Да ведь он знает, кто такой Снайпер! — внезапно осенило меня. Знает или чувствует. Но мне не скажет.
Мне всегда нравилась улица Либертад — и не только из-за названия[96]. Расположена в центре, в самом средоточии популярного квартала, облюбованного молодежью, и как бы на полдороге от культурного досуга к контркультуре. Там множество салонов тату, магазинчиков, где продают всякого рода травы, лавочек китайских, марокканских (там торгуют кожаными изделиями) и книжных, ориентированных на радикальных феминисток. Как и по всему остальному городу, экономический кризис прошелся и по этой зоне: кое-какие заведения, прогорев, закрылись и так и стоят запертыми, по эту сторону металлических жалюзи валяются в уличной пыли кипы рекламных листовок и проспектов, стеклянные двери сто лет немыты, а витрины являют собой мерзость запустения. И пустоты. Они в несколько слоев покрыты коростой афиш и объявлений о концертах Ману Чао, «Охос де Брухо» или «Блэк Киз»[97]. Вот более или менее таков здесь местный колорит. Такая здесь среда.
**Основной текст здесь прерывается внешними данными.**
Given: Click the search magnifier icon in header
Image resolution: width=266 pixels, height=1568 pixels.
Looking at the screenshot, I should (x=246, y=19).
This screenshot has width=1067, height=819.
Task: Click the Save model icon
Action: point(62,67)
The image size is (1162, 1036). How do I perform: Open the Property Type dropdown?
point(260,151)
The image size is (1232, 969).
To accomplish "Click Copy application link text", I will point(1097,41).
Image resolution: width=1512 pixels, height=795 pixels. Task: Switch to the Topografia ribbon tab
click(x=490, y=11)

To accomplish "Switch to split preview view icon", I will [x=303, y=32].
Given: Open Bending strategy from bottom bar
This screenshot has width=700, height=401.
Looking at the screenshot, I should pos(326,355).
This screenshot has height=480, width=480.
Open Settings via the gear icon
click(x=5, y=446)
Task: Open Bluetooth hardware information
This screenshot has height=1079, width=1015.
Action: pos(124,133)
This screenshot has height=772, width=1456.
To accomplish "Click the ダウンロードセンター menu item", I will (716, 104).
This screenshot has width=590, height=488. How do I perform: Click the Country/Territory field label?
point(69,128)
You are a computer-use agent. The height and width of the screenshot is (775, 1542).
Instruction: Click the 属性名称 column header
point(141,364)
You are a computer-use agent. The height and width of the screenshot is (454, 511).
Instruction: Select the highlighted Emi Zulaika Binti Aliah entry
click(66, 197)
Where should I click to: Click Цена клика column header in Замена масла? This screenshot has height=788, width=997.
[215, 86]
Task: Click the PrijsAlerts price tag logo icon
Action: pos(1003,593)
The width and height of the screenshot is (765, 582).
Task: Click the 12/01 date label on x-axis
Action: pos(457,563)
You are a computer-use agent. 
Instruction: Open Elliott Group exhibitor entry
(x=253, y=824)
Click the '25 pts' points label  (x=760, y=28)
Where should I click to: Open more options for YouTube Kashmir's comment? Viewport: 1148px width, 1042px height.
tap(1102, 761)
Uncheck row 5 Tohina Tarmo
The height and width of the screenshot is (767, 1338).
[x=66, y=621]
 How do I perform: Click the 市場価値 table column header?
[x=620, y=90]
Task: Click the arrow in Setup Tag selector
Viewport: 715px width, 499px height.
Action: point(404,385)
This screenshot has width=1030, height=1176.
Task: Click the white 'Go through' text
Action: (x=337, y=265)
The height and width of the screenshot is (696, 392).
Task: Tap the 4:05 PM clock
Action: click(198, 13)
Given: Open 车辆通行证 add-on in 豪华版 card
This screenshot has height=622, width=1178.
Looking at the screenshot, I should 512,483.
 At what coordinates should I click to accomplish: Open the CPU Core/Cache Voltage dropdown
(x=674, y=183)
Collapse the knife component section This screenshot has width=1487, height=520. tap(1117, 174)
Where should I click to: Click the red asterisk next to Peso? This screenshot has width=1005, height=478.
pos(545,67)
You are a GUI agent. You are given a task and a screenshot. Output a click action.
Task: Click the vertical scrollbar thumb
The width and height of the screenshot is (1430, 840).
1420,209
Впрочем, единственное, что процветает, — это бары. У принадлежащего Кроту75 магазинчика «Радикал» два бара по бокам, а третий — напротив. И в сем последнем я немного посидела сегодня у стойки неподалеку от входа. Изучала местность при содействии двух бокалов пива. Потом пересекла дорогу, вошла и познакомилась с хозяином.
— Почему Крот?
— В честь мадридского метро. Мне нравилось расписывать там стены.
— А цифры?
— Это год моего рождения.
Он был тощий, нескладный, кадыкастый, со стесанным подбородком. Косматые бакенбарды переходили в густые усы, но на макушке волосы уже поредели. Глаза маленькие и печальные, какого-то мышиного цвета. Мы начали разговор с понемножку обо всем: для затравки я стала расспрашивать его о разных видах аэрозолей — какой, мол, лучше, — а потом свернула на Снайпера. Крот, к моему удивлению, не стал запираться и подозревать в недобрых намерениях, а в лоб спросил, что именно меня интересует. Я сказала. Пишу, дескать, книгу и так далее.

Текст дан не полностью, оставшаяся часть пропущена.